The Texas billionaire, accused earlier this year by the SEC of orchestrating a “massvie ongoing fraud,” sat down today with the New York Times, in the office of his lawyer, Dick DeGuerin. That interview was preceded by one with the Houston Chronicle.

The Times‘ writeup is worth excerpting at length:

Tears welling in his eyes, Mr. Stanford came out swinging in an interview Monday in his lawyer’s office. He accused the Securities and Exchange Commission of squandering the assets of his financial companies and engaging in “Gestapo tactics”, [TPMmuckraker ed note: that echoes a line DeGuerin first tried out on us] asserted the court-appointed receiver was “not up to the job” and accused the media of making him into a “caricature” of a maverick, unruly Texan who threw money around the Caribbean.

“It’s devastated me to the core of my soul,” Mr.
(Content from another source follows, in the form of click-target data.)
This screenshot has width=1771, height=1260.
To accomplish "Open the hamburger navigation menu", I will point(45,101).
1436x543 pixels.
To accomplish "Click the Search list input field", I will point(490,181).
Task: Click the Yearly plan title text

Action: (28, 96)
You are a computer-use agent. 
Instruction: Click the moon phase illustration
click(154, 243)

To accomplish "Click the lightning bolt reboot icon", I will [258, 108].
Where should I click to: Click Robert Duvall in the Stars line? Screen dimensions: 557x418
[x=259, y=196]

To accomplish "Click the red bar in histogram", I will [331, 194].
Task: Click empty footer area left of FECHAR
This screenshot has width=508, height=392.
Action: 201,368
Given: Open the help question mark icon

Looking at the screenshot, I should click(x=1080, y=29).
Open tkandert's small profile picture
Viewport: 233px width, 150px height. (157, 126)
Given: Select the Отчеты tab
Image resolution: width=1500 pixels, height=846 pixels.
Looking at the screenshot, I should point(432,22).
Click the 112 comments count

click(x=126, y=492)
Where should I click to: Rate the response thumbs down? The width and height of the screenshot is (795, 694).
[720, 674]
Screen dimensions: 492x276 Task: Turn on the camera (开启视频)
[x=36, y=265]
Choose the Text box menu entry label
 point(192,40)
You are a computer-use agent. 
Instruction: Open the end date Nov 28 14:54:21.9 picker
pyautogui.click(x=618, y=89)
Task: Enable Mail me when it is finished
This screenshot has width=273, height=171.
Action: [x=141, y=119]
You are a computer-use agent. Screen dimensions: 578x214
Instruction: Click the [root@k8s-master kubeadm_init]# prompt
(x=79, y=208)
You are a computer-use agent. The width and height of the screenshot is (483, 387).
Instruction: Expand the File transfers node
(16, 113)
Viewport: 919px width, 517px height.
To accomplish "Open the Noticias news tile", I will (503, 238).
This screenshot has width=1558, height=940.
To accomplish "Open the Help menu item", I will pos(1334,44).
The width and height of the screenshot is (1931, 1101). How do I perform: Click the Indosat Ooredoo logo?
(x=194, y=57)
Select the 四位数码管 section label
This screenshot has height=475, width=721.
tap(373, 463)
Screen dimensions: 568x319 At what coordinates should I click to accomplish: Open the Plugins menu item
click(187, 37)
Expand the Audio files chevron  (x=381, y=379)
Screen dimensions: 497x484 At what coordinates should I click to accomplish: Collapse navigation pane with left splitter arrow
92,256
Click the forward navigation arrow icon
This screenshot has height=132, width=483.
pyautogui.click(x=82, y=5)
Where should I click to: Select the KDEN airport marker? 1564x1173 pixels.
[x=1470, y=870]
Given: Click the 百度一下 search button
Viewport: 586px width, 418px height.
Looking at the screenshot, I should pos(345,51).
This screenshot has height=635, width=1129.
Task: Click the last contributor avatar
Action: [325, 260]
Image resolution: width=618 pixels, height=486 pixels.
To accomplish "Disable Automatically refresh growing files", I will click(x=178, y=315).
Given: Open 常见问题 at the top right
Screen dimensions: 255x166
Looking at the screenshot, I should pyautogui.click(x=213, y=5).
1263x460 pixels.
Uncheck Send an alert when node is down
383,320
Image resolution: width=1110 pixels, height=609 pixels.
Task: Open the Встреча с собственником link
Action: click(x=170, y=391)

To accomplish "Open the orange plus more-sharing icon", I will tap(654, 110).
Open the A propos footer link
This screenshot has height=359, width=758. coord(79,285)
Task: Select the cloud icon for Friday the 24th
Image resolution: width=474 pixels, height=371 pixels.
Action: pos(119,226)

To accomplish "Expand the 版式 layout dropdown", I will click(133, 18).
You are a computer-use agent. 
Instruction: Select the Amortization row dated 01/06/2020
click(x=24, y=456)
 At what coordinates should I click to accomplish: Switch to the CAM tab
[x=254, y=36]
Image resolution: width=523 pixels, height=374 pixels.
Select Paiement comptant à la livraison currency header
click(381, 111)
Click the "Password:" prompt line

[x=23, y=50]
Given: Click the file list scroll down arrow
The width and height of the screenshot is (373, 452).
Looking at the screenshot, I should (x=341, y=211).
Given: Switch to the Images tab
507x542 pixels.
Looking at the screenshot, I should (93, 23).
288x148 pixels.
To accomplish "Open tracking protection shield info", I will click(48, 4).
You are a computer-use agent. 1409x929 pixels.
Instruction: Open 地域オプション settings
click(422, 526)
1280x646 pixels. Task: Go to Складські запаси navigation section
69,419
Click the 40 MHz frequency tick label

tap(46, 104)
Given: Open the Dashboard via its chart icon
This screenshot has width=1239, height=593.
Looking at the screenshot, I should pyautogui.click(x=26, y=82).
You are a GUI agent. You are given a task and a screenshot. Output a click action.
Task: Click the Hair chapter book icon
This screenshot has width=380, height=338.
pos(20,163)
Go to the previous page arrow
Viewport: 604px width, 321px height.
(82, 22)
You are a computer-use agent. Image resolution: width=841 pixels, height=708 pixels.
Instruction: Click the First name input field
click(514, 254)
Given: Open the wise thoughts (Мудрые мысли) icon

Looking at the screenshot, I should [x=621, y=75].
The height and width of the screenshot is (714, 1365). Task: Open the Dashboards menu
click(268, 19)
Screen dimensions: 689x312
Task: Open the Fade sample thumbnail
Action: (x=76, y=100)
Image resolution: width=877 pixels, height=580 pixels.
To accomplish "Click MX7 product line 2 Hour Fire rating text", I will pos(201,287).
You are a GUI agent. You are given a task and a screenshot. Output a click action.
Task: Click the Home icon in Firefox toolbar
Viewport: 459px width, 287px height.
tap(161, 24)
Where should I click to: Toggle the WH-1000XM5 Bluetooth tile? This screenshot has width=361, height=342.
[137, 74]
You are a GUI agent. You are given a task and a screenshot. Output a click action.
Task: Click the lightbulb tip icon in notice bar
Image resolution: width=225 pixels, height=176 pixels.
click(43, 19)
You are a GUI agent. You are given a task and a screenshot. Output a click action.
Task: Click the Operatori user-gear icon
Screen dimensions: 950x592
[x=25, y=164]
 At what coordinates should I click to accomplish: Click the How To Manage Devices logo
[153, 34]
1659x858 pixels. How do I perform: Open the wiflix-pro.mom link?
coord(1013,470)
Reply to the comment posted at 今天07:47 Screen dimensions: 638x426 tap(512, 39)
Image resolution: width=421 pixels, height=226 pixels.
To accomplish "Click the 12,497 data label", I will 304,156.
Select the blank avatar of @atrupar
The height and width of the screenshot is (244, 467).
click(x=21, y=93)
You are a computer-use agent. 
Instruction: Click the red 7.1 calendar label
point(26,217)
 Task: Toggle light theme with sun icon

Stanford said, “to see over 25 years of blood, sweat and tears — my life’s work — to be taken from me.”

He said the credit cards in his wallet were worthless and he did not even have money to pay his lawyer.

“It’s debilitating, devastating, horrific,” he said, wearing a double-breasted blue suit and conservative tie, his legs moving constantly. “But I am going to fight for my name and I am going to win.”

The anger of the man came close to boiling over when he told a photographer taking his picture that the clicks of the camera shutter made his respond like “Pavlov’s dog.” He added, “I start to get an itch to grab somebody by the throat.” Later in the interview, he asked the photographer if he wanted to take a picture of him strangling the reporter doing the interview.

Stanford denied that he had run a Ponzi scheme:

“It’s no Ponzi scheme, it’s no fraud,” Mr. Stanford repeatedly said. “Everything was there, real assets backed up by real investments.” He said the S.E.C. “took an organization that had a net value of about $3.5 to $5 billion and basically crippled it, they rendered it almost worthless.”

And he signaled that part of his defense strategy will likely involve blaming his second in command, Jim Davis, who was his college roommate:

“The investment and risk committee reported to Jim Davis, not to me,” he said, carefully choosing his words. “The Stanford International Bank quarterly report was produced in Tupelo, Miss., under Davis’s direction and signed off by him. I trusted his integrity.”

Davis’ lawyer has said that the scheme was masterminded by Stanford, and that Davis is cooperating with prosecutors.